In 1919, Hillyer described himself as “a conservative and religious poet in a radical and blasphemous age." In 1934, he received a Pulitzer Prize for Poetry for his book The Collected Verse of Robert Hillyer. His work is in meter and often rhyme and he tended to write about death, love and nature. He is known for his sonnets and for poems such as "Theme and Variations" (on his war experiences) and the light "Letter to Robert Frost."

He became president of the Conservative Poetry Society of America. In this capacity, he attacked modernist poets such as T. S. Eliot and Ezra Pound.

Awards and honors

Works

Poetry

  • Pre-Pulitzer Poetry (Ebook, Personville Press, 2023).

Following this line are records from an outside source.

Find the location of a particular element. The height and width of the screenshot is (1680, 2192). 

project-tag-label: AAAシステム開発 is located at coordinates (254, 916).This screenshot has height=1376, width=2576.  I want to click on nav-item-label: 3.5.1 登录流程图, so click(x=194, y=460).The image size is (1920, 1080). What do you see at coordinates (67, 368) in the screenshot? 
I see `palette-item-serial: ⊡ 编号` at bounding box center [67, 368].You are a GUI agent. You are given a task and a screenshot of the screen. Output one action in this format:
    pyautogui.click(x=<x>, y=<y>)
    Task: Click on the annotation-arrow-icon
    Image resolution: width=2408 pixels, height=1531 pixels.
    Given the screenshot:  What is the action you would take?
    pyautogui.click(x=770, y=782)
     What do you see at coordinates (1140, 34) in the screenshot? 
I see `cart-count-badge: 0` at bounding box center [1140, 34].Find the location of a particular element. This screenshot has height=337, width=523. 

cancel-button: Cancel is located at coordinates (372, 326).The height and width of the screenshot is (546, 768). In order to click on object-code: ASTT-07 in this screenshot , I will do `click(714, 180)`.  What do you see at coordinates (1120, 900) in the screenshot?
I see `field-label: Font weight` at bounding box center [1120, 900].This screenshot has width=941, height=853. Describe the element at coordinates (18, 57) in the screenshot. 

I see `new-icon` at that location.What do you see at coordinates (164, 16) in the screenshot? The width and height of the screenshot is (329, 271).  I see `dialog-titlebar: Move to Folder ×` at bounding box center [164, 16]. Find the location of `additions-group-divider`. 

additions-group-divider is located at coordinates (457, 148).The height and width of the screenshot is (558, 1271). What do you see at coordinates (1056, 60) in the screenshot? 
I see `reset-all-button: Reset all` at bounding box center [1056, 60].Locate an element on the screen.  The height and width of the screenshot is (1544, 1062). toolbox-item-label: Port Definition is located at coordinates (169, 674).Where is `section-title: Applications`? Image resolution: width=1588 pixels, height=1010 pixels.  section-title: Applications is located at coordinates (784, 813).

Includes the full text of 6 poetry books published by Hillyer before winning the Pulitzer Prize.
  • The Collected Poems (Alfred Knopf, 1961)
  • The Relic & Other Poems (Knopf, 1957).
  • The Suburb by the Sea: New Poems (Knopf, 1952)
  • The Death of Captain Nemo: A Narrative Poem (A.A. Knopf, 1949)
  • Poems for Music, 1917–1947. (1947)
  • Pattern of a Day (1940)
  • In a Time of Mistrust (1939)
  • A Letter to Robert Frost and Others (1937).
  • The Collected Verse of Robert Hillyer. (A. A. Knoft, 1933)
  • The Gates of the Compass: A Poem in Four Parts Together with Twenty-Two Shorter Pieces (Viking Press, 1930)
  • The Seventh Hill (Viking Press, 1928)
  • The Halt in the Garden (Elkin Matthews,1925)
  • The Coming Forth by Day: An Anthology of Poems from the Egyptian Book of the Dead (B.J. Brimmer Company, 1923)
  • Hills Give Promise, a Volume of Lyrics, Together with Carmus: A Symphonic Poem (B.J. Brimmer Company, 1923)
  • Alchemy: A Symphonic Poem (Brentano's, 1920)
  • The Five Books of Youth (Brentano's, 1920)
  • Sonnets and Other Lyrics (Harvard University Press, 1917)
  • Eight Harvard Poets (1917), which included works by E. E. Cummings and John Dos Passos

Novels

  • Riverhead (Alfred Knopf, 1932)
  • My Heart for Hostage (Random House, 1942) In 2022 this novel was digitized and made available for free download by Personville Press.

Editor and/or translator

  • Kahlil Gibran. A Tear and a Smile. Introduction by Robert Hillyer. (A. A. Knopf, 1959).
  • Eight More Harvard Poets. Edited by Samuel Foster Damon and Robert Hillyer. (Brentano, 1923)
  • Complete Poetry and Selected Prose of John Donne and The Complete Poetry of William Blake, Introduction by Robert Hillyer, Random House: New York, 1941. pages xv-lv.

Personal

In 1926, he married Dorothy Hancock Tilton. They had one son, but divorced in 1943.

He was 66 when he died in Wilmington, Delaware.